Обращение к поэзии Дмитрия Александровича Пригова резко расширяет масштаб анализа: из фольклорно-сетевых жанров Берестнев переходит к авторской литературе и постмодернистской поэтике. Раздел «В танце со смертью: “черный” тезаурус Д. А. Пригова» связывает черный юмор с постмодернистским разрушением устойчивых культурных иерархий. Для Пригова смерть, болезнь, телесное разрушение, боль и агрессия являются не случайными мотивами, а повторяющимися «черными» константами. Автор монографии видит в его стратегии постоянное кружение вокруг смерти: она то профанируется, то эстетизируется, то вызывает сострадание, то становится поводом для выявления абсурда. Особенно интересна предложенная параллель с русским юродством. Она помогает объяснить демонстративное разрушение нормативных культурных смыслов и публичную работу с шокирующим, однако требует осторожности: историческое христианское юродство обладает аскетической и богословской мотивацией, которую нельзя полностью растворить в постмодернистской стратегии деконструкции. Берестнев использует аналогию эвристически, а не как утверждение тождества, и именно так ее продуктивнее читать. Языковой анализ Пригова охватывает стиль, семантические оппозиции, полисемию, повторы, омонимические сближения, метафоры, сравнения, парадоксы и прагматические игры. Их общая функция заключается в том, чтобы не просто назвать смерть, но изменить режим ее восприятия.
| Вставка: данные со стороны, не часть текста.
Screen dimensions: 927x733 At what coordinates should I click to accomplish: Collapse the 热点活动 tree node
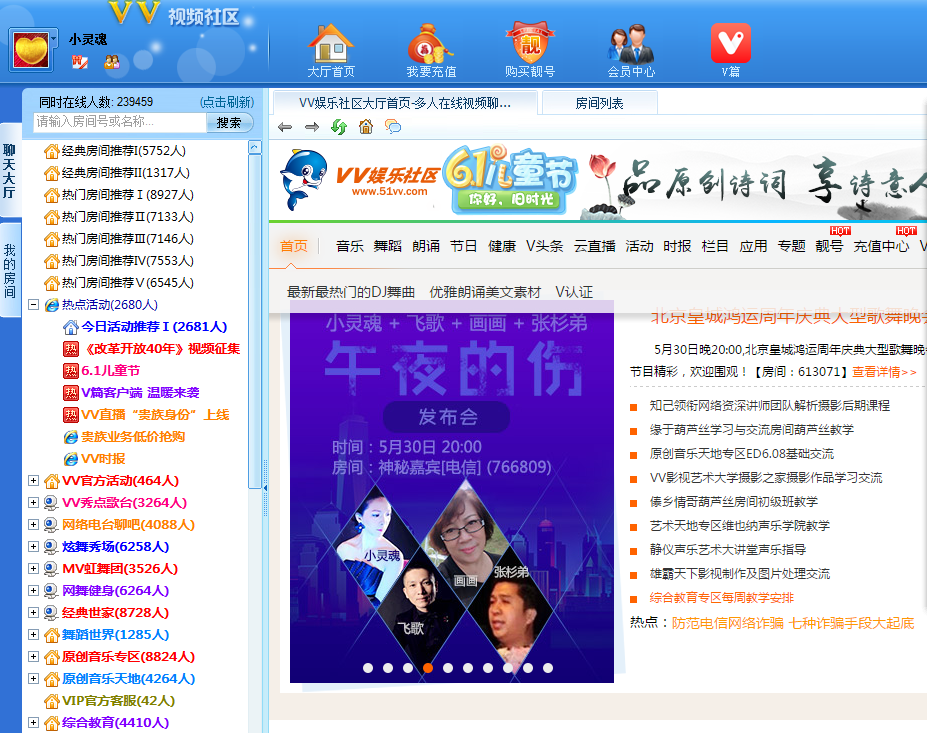34,305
Сильной стороной пригoвского блока является внимание к взаимодействию формальной и глубинной семантики. Диминутив или разговорное слово может вступить в конфликт с высоким или трагическим предметом; лексический повтор превращает смерть в механически воспроизводимый знак; омонимическое сближение уводит интерпретацию от одного сценария к другому; парадокс лишает нормативное утверждение очевидности; прагматическая игра меняет предполагаемую позицию говорящего. За всеми этими приемами Берестнев ищет не просто литературную технику, а способ когнитивного переустройства ситуации. В этом смысле глава последовательно движется от анекдота к авторскому тексту, не меняя фундаментального вопроса: каким образом языковая форма позволяет субъекту поставить смерть в положение объекта, которым можно манипулировать? Именно эта непрерывность придает книге цельность, хотя корпуса радикально различаются по происхождению. Черный анекдот существует в анонимной вариативной традиции, пирожок ограничен жесткой сетевой формой, поэзия Пригова принадлежит авторскому проекту и требует литературно-исторической интерпретации. Берестнев не всегда подробно проговаривает последствия этой жанровой неоднородности, но благодаря ей показывает, что одна и та же когнитивная операция способна получать совершенно разные семиотические воплощения.
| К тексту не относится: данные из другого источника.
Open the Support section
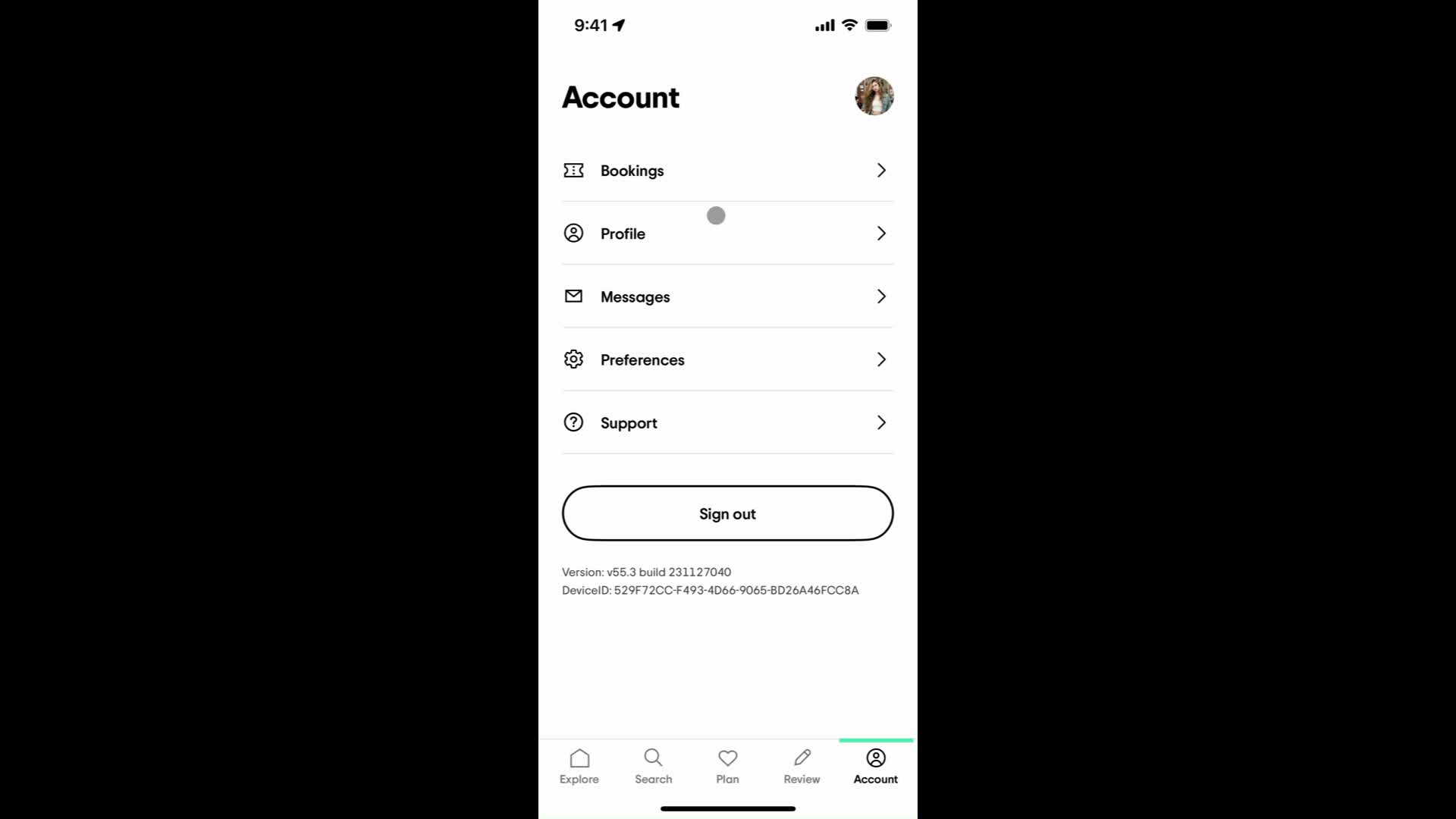 727,422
Третья глава, «Черный юмор как игра и ритуал», собирает отдельные наблюдения в общую концепцию. Разговор об игре опирается прежде всего на типологию Йохана Хёйзинги и, в иной плоскости, на витгенштейновское понятие языковых игр. Для Берестнева существенно, что игра свободна, условна, ограничена собственным пространством и временем, регулируется внутренними правилами, создает особый порядок и допускает действия, не совпадающие по статусу с действиями повседневного мира. Языковая игра потому рассматривается не только как каламбур. Она возникает в фонетике, словоупотреблении, грамматике, синтаксисе, тексте, коммуникативной установке, образной сфере и в креолизованных сообщениях, где взаимодействуют изображение и слово. В книге есть визуальные примеры, для которых вербальный комментарий не является самодостаточным: значение образуется только при столкновении двух кодов. Это методологически важно, поскольку позволяет автору сделать следующий шаг от лингвистического к когнитивному объяснению. На с. 133 Берестнев заключает, что игра «лежит, по сути, по ту сторону любых знаковых систем и является феноменом сугубо когнитивным». Иначе говоря, конкретный код — лишь поверхность более общего способа мыслить альтернативами, моделями и условными реальностями.
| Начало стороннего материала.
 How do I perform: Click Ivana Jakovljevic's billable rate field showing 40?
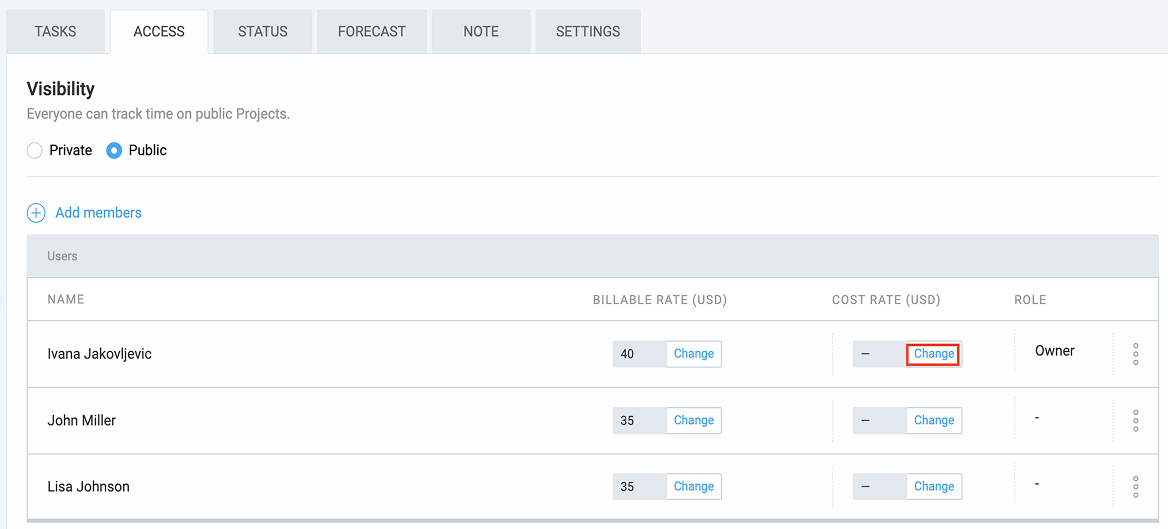[x=639, y=354]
Особенно концентрированно концепция выражена в тезисе: «Игровая реальность смерти и страданий — это всегда “реальность понарошку”» (с. 133). Это не означает, будто смерть объявляется фикцией. Напротив, сила черного юмора предполагает знание о предельной реальности смерти, болезни и боли. Условным становится не сам факт смертности, а конкретная моделируемая ситуация, в которой человек получает возможность переставлять элементы, менять перспективу, соединять несовместимое и нарушать привычные нормы реакции. Поэтому Берестнев пишет: «Тот, кто готов к мрачной шутке, уже внутренне победил все то, что в реальной жизни пугает и заставляет содрогаться» (с. 133). В психологическом плане тезис силен как модель дистанцирования, хотя слово «победил» здесь следует понимать функционально, а не буквально. Реальная фобия или травма не исчезает от одной шутки. Речь идет о символической позиции субъекта внутри игрового эпизода. Именно эта оговорка важна и для богословского чтения: условная победа над образом смерти не является победой над смертью в христианском сотериологическом или эсхатологическом смысле. Монография описывает культурно-психологическое моделирование, а не спасительное событие.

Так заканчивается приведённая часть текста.